# Wii connected to monitor - no signal



## Jirachi (May 23, 2014)

Hey,

Untill MK8 comes out, I want to play MKWii on the Wii. (NOT Wii U!). I want to connect this to my monitor (Acer V243HL). It has a dvi and vga input. 24 inch and 1920*1080. I have bought a Wii2HDMI adapter and used a HDMI to DVI cable to connect it to my monitor. I have tried 480i, 576i and HDTV (480p) mode but the monitor says 'no signal' to all of these.

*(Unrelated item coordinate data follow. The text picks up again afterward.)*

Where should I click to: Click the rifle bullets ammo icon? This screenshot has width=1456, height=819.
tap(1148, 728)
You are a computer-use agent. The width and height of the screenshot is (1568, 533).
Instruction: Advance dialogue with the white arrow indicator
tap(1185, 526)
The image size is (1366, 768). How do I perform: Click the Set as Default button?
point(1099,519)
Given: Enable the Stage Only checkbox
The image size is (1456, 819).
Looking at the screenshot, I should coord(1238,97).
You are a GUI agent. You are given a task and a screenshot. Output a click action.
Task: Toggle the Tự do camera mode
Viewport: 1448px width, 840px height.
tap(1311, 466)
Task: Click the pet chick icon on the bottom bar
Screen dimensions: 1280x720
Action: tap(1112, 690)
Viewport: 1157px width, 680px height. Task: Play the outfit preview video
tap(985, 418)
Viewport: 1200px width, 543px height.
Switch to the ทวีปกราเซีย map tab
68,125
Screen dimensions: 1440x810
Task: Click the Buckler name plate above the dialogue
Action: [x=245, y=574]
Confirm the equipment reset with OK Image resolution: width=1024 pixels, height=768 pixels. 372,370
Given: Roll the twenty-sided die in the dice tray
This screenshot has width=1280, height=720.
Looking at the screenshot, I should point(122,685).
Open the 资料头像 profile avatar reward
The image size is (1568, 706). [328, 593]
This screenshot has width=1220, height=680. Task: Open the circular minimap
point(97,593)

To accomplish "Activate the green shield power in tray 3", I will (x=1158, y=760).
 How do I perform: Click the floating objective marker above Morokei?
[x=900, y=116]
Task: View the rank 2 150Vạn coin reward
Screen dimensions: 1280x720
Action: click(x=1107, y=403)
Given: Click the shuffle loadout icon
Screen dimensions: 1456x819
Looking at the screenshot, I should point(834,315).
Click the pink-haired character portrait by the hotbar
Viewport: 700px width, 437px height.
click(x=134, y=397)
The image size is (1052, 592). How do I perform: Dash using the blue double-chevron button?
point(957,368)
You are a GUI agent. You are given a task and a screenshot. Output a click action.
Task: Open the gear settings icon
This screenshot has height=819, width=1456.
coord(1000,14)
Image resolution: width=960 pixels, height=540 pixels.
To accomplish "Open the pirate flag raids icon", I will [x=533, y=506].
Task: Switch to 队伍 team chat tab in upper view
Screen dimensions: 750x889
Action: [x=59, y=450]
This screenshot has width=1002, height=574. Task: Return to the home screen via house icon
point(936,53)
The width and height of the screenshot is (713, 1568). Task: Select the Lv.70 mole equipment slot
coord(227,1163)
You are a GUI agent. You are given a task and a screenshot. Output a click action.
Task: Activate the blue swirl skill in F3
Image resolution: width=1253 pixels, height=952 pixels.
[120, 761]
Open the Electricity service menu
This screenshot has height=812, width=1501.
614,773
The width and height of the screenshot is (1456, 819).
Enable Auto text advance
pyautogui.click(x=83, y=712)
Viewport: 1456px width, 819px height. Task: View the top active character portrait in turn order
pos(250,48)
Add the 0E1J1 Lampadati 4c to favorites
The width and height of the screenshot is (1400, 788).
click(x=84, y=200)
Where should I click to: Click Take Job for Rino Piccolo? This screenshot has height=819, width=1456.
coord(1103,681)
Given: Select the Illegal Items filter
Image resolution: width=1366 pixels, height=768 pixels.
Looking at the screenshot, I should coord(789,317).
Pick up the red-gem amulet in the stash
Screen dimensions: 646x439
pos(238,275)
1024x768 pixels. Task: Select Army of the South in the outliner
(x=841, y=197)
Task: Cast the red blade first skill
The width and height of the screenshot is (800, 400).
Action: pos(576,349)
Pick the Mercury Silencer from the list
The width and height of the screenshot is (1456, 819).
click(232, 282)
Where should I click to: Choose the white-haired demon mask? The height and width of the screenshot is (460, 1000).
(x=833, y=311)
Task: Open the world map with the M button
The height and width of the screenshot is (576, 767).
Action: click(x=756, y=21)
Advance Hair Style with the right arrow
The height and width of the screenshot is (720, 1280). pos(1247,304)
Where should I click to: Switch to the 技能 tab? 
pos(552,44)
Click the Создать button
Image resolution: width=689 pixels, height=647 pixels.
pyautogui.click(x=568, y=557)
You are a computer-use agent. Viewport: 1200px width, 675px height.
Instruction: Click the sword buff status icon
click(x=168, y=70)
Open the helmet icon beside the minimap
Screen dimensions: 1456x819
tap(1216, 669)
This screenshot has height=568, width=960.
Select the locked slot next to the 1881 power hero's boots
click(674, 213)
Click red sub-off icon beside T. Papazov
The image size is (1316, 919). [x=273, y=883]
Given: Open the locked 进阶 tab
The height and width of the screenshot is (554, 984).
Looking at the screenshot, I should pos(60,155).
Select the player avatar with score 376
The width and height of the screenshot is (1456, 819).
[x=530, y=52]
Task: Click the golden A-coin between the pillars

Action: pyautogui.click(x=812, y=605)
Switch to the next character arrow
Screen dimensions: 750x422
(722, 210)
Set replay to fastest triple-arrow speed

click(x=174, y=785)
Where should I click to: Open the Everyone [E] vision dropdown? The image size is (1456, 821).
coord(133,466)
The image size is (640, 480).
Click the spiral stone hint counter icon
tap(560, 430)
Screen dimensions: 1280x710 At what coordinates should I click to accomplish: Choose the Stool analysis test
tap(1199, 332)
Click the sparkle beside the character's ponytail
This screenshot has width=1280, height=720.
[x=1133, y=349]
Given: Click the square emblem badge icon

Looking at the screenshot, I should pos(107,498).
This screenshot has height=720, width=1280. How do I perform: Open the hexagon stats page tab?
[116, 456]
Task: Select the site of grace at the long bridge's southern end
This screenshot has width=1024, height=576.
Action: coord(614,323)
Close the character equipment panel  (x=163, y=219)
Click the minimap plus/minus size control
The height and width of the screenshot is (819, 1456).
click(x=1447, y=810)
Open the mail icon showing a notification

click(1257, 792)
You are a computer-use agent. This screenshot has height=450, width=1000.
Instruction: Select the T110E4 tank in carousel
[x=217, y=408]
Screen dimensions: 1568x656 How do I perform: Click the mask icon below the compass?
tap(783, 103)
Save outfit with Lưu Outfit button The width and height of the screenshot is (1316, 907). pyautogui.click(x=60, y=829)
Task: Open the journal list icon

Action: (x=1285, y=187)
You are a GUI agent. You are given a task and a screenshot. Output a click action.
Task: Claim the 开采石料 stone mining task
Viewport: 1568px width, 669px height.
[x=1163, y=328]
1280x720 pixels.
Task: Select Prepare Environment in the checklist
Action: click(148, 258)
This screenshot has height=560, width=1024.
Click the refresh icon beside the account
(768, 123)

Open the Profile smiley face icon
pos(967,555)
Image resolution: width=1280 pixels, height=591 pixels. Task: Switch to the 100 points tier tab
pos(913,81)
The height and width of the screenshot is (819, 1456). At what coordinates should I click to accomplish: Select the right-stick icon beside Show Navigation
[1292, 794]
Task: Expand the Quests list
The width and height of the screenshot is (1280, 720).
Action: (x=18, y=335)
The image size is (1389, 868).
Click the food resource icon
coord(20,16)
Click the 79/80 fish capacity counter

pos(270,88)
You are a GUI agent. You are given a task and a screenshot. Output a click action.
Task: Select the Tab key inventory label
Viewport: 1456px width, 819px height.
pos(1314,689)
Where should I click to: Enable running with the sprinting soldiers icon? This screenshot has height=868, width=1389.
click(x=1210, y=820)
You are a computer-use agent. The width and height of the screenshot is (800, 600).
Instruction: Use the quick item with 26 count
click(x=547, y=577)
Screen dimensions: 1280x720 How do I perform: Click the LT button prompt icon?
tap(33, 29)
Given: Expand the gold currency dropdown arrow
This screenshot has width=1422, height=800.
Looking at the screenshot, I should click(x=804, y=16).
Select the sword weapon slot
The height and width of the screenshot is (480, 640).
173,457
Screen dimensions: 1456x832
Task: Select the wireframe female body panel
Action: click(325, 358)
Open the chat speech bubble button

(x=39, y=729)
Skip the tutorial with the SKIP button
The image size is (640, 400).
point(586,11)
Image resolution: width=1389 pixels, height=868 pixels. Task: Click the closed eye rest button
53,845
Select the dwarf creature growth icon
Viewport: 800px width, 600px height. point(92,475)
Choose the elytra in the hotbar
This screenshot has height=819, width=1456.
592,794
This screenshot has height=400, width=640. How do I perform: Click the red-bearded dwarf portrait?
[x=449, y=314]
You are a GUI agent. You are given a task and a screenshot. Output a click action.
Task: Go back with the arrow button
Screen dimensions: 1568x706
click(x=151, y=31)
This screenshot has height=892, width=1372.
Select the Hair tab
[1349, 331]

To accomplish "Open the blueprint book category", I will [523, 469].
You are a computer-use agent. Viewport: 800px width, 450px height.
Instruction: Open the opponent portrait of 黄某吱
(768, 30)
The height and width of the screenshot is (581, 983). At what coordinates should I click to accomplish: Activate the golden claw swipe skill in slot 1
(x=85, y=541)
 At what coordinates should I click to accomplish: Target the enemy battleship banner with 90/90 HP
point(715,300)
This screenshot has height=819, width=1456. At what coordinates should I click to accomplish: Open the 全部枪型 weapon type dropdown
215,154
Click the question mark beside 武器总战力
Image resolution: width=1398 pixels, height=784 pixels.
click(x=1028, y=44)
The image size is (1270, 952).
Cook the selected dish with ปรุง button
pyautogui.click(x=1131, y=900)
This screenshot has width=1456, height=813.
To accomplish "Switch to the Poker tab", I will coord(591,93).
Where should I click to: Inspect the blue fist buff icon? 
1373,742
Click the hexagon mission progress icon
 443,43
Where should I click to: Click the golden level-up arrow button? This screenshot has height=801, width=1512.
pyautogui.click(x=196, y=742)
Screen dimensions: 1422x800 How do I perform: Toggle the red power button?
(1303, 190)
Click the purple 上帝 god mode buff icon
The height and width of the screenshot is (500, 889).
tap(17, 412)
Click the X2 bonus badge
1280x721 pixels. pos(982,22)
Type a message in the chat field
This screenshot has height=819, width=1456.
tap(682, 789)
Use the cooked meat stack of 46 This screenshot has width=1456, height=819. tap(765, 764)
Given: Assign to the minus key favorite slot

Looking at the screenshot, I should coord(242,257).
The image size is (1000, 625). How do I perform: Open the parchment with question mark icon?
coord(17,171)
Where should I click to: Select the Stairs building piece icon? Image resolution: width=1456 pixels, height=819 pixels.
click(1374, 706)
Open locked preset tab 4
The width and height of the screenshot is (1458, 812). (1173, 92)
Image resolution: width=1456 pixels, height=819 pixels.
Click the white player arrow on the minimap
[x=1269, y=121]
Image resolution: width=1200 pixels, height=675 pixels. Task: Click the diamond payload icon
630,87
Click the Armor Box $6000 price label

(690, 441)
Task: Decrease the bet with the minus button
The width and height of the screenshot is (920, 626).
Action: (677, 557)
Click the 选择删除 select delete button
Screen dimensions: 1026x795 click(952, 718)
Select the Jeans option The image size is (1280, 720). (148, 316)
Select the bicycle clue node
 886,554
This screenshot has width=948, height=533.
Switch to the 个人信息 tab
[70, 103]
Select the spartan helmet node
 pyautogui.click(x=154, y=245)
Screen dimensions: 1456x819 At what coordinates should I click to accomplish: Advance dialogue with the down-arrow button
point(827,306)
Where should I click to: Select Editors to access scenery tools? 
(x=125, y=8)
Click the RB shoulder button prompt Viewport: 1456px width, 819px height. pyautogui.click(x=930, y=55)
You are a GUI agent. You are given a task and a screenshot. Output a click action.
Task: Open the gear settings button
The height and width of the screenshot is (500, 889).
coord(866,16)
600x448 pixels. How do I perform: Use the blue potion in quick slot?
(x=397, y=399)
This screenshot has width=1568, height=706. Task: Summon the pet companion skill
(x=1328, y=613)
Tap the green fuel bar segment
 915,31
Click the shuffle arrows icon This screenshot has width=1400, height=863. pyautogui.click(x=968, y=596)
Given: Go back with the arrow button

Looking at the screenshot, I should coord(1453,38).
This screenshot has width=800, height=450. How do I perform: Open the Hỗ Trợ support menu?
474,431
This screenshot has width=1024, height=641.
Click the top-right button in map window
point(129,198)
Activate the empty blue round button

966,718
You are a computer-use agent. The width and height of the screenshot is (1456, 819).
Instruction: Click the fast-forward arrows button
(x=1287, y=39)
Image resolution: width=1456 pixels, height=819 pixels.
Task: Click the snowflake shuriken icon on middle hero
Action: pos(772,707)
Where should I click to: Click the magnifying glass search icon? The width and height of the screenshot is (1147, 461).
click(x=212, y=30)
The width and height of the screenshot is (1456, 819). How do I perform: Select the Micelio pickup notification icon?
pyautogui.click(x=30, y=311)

Audio on the monitor through a separte cable from the wii2hdmi adapter to the monitor does work though!

I have seen a lot of people which do NOT have this problem. Am I doing something wrong?


----------



## eidairaman1 (May 24, 2014)

U need an active adapter, look up dvi standards...



Jirachi said:


> Hey,
> 
> Untill MK8 comes out, I want to play MKWii on the Wii. (NOT Wii U!). I want to connect this to my monitor (Acer V243HL). It has a dvi and vga input. 24 inch and 1920*1080. I have bought a Wii2HDMI adapter and used a HDMI to DVI cable to connect it to my monitor. I have tried 480i, 576i and HDTV (480p) mode but the monitor says 'no signal' to all of these. Audio on the monitor through a separte cable from the wii2hdmi adapter to the monitor does work though!
> 
> I have seen a lot of people which do NOT have this problem. Am I doing something wrong?


----------



## Jirachi (May 24, 2014)

eidairaman1 said:


> U need an active adapter, look up dvi standards...


Huh? You mean that the cable is the problem? I described my setup wrong: I have a hdmi to hdmi cablee, with a hdmi to dvi adapter. I used this one: http://www.handyman.nl/product/scanpart-adapter-hdmi-f-dvi-d-m/3990022053/


----------



## micropage7 (May 24, 2014)

have you tried connect it to pc or other laptop?
and what OS that you run?
you should set it through control panel if it read right


----------